Triosephosphate isomerase (TPI) is one of the most well characterised enzymes. However, our understanding of TPI is biased towards a few organisms, namely chicken, yeast, E. coli and T. brucei. In these organisms TPI is required for glycolysis/gluconeogenesis, while in organisms which carry out oxygenic photosynthesis TPI is involved in the regeneration phase of the Calvin-Benson-Bassham (CBB) cycle. Cyanobacteria possess a single TPI involved in both pathways, however, most photosynthetic eukaryotes possess cytoplasmic and chloroplast TPI isoforms, that are involved in glycolysis/gluconeogenesis and the CBB cycle respectively. Despite possessing a unique  chloroplast TPI isoform the TPIs from photosynthetic organisms remain comparatively under-investigated. To begin to address this gap in knowledge we have surveyed TPI diversity in photosynthetic organisms and used kinetic and structure/function paradigms to characterise seven TPIs from three photosynthetic and one derived non-photosynthetic species. The organisms whose TPIs were investigated were, the cyanobacterium Synechocystis sp. PCC6803, the model plant Arabidopsis thaliana, the red alga Porphyra umbilicalis and the non-photosynthetic parasitic plant Cuscuta australis.

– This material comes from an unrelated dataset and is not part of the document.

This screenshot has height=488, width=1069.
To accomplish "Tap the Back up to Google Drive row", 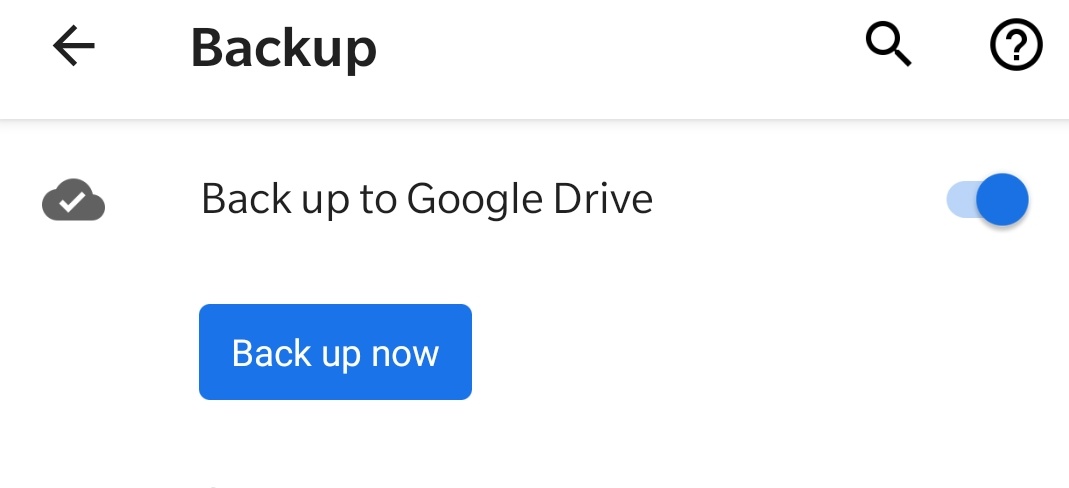I will click(x=534, y=200).
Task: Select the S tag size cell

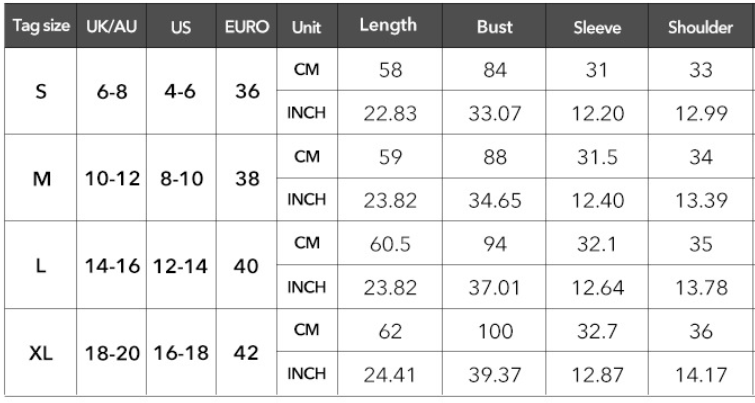Action: coord(41,91)
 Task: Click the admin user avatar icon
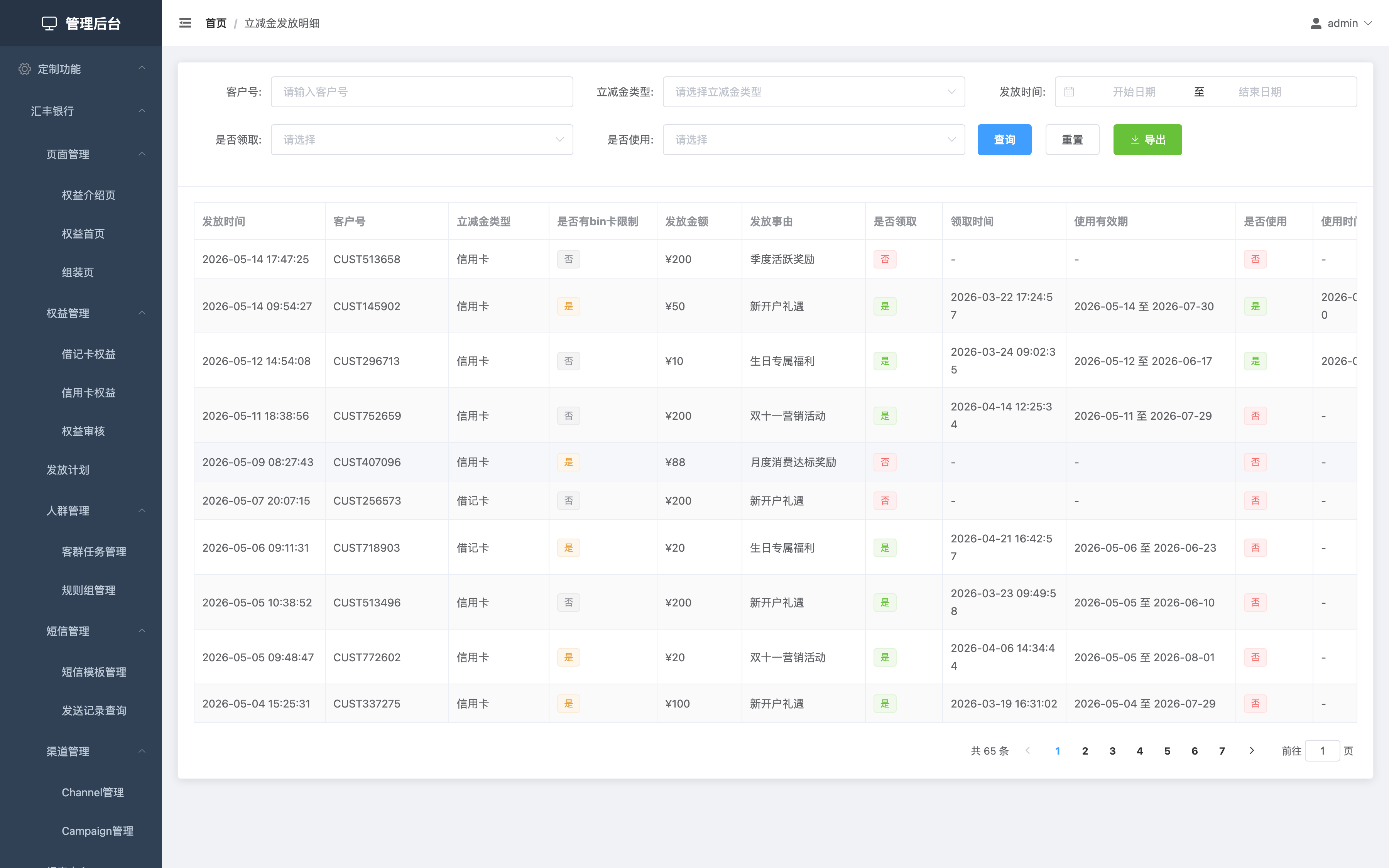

We observed remarkable conservation of Michaelis–Menten steady-state kinetic parameters observing no significant difference between TPIs from different species TPI nor between cytoplasmic and chloroplast TPI isoforms from a single species. Further, the crystal structures of the C. australis TPIs demonstrate the conservation of TPI structure and provide evidence that the conformation changes which enable TPIs exquisite catalytic efficiency are conserved in the TPIs of photosynthetic organisms. Finally, we report that the chloroplast TPI of P. umbilicalis is uniquely sensitive to oxidation and present a hypothesis for a structural basis for this unique activity.